新しい働き方、パラレルキャリアとは

雇用形態の多様化に伴い「パラレルキャリア」の考え方が注目され始めています。
この記事ではパラレルキャリアとは何か、そのメリットや注意点について解説していきます。

■パラレルキャリアとは

まずは、パラレルキャリアとはどんな考え方なのか紹介します。

◇本業を持ちながら、第二・第三のキャリアを積んでいく

パラレルキャリアとは「本業を持ちながら、第二・第三のキャリア(経歴・経験)を形成すること」です。本業とは別の仕事をすることのほか、ボランティアやNPO活動、自身で新しいコミュニティを立ち上げるなど、キャリア形成を目的に本業以外にさまざまな取り組みを行っていくことを指します。

◇パラレルキャリアと副業

パラレルキャリアを語る際に必ず出てくる単語に「副業」があります。この2つの単語は関係性が深いため、同一の認識をされる場合がありますが、目的から見ていくとその差は明確です。

●副業
収入を得ることが目的。その手段として普段と異なる業務を行うことで、結果としてキャリア形成につながるケースもある。

●パラレルキャリア
キャリア形成が目的。その手段として、業務委託等で報酬が発生し、結果として収入を得るケースもある。パラレルキャリアを積んでいくための手段は必ずしも副業のみではありません。

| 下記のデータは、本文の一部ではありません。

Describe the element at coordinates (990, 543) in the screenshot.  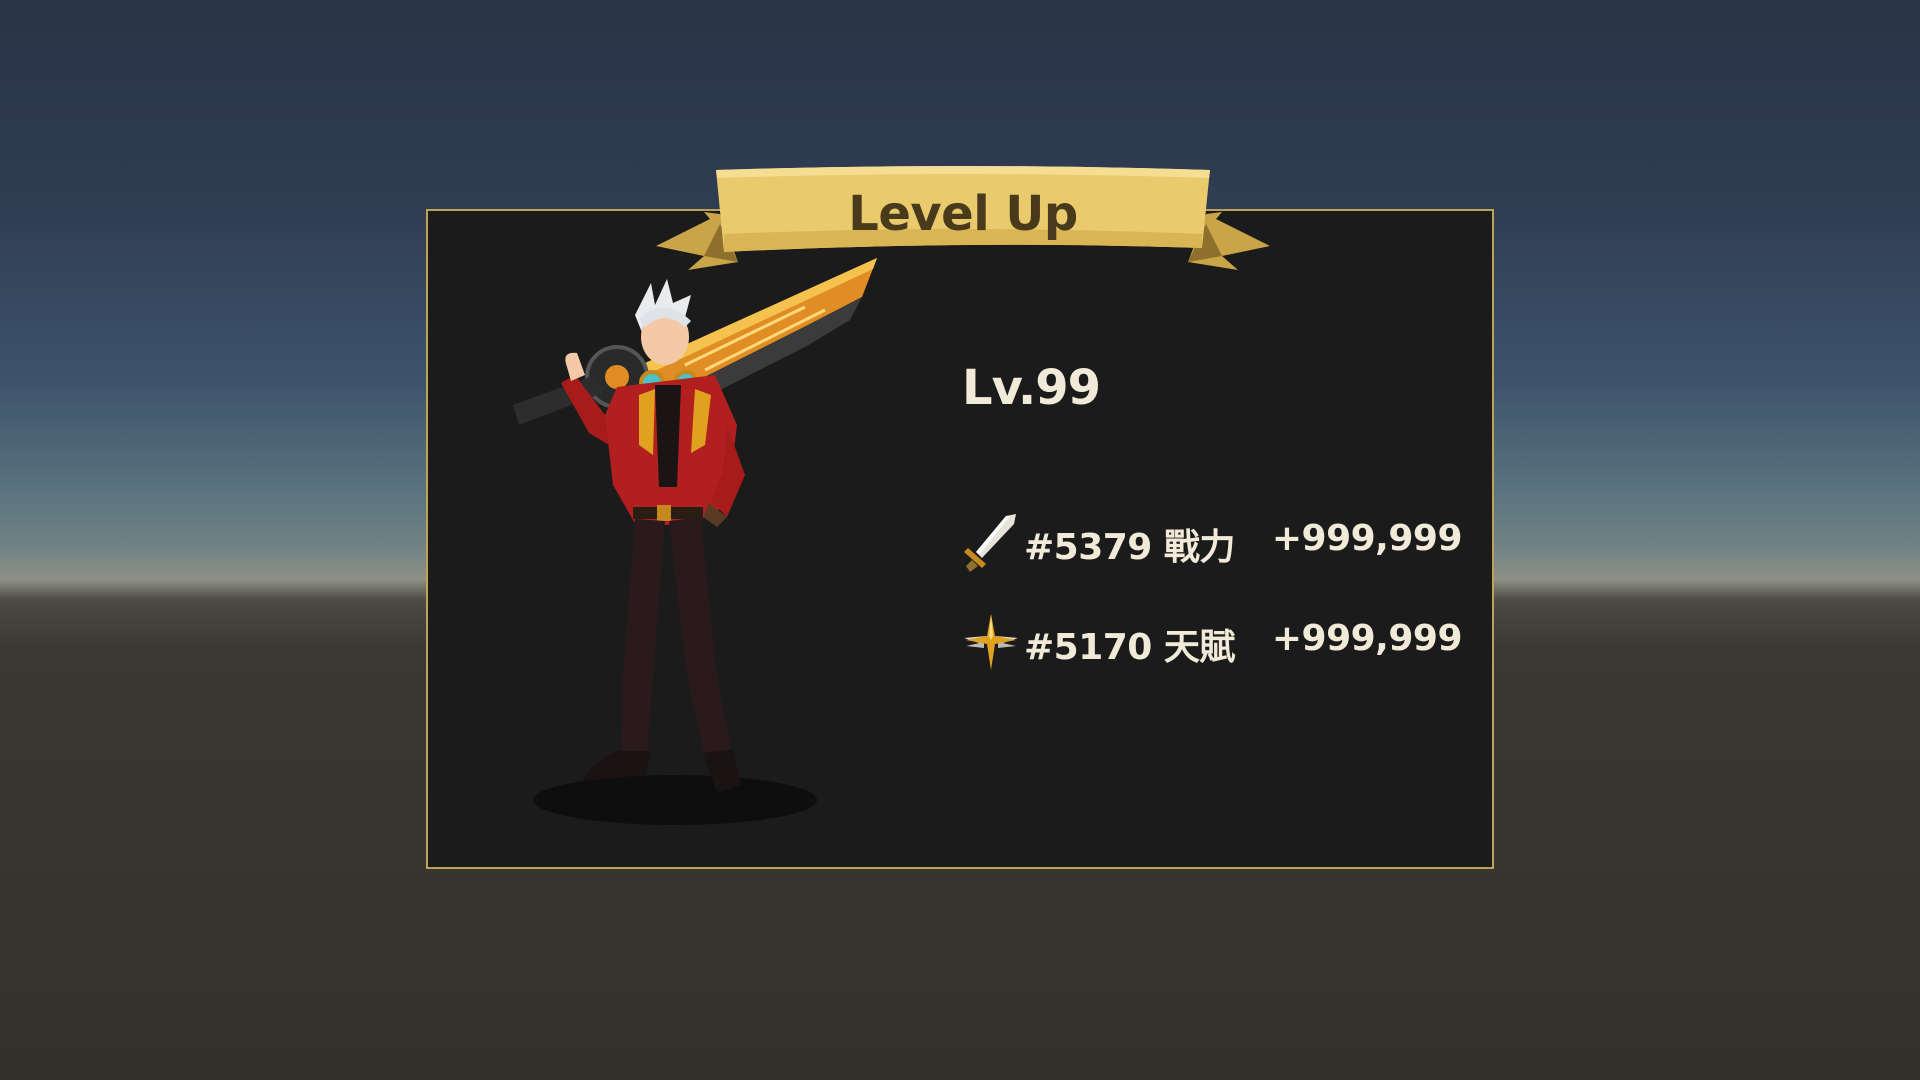
I see `sword-icon` at that location.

ご自身がどのようなキャリアを形成したいかをしっかりと考え、広い選択肢から最適な手段を選びましょう。

■パラレルキャリアで得られるメリット・可能性



パラレルキャリアを積んでいくことのメリットには以下のようなものがあります。

◇新たなスキルの獲得・キャリアの形成ができる

パラレルキャリアを積んでいくことで、本業とは別のスキルや経歴・経験が身に付きます。

例えば、現在事務職で働いていたとします。平日の日中は本業の業務を行い、勤務時間後や週末に知人が運営するネットショップのバナー制作の手伝いをすることでデザインのキャリアを積んでいく、というようなイメージです。

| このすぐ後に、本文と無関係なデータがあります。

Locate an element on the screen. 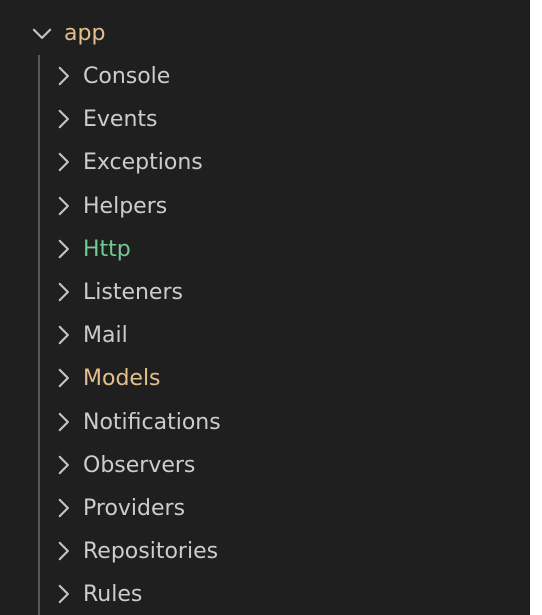  folder-label: Mail is located at coordinates (106, 336).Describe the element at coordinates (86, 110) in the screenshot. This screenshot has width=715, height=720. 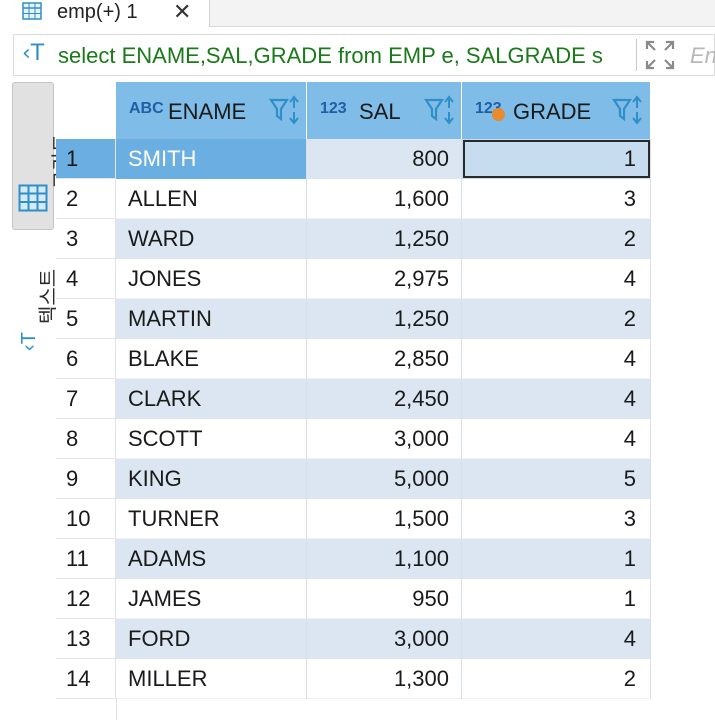
I see `row-number-header` at that location.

今の仕事は好きだから辞めたくない。けど新しいことに挑戦し、キャリアを形成していきたい。そのような方にはパラレルキャリアという選択肢が最適です。

◇起業の準備期間としても

今の仕事を辞めずに、起業にチャレンジできることもメリットです。本業で生活費を稼ぎながら、パラレルキャリアとしてまずは小さく経験を積み、充分な経験を得て利益が出るようになったところで会社勤めを辞めて本格的に事業に打ち込むことも可能です。

■パラレルキャリアを始める際に注意しておきたいこと

それではパラレルキャリアを始めるにあたり、どんなことを注意するべきでしょうか。

◇勤務先の規則違反にあたらないか確認

社員に本業以外の活動を認める企業は増加してきています。しかしまだ活動を禁止・制限している会社もあります。お勤めの会社の就業規定に違反しないかどうか、可能な場合も申請が必要かどうかなどは事前にしっかりと確認しましょう。

◇スケジュール管理と健康管理をしっかり

パラレルキャリア活動は、本業の業務終了後の時間や休日が主になるでしょう。このときスケジューリングが上手くいかないと、心身の調子を崩してしまいます。睡眠不足や体調不良に陥らないよう自己管理をしっかりと行うことも、長期的なキャリア形成には重要です。

◇報酬が発生する場合は確定申告が必要

パラレルキャリア活動で得た所得が年間20万円を超える場合には確定申告が必要です。収益が発生する場合には申告漏れの無いよう注意しましょう。

詳しくは別の記事で紹介していますので、合わせてご覧ください。

■まとめ
充実感が増えたり、将来の選択肢が拡がったりと、人生の豊かさを増やすことにもつながる考え方、パラレルキャリア。注意点もしっかりと理解し、無理のない範囲でぜひチャレンジしてみてください。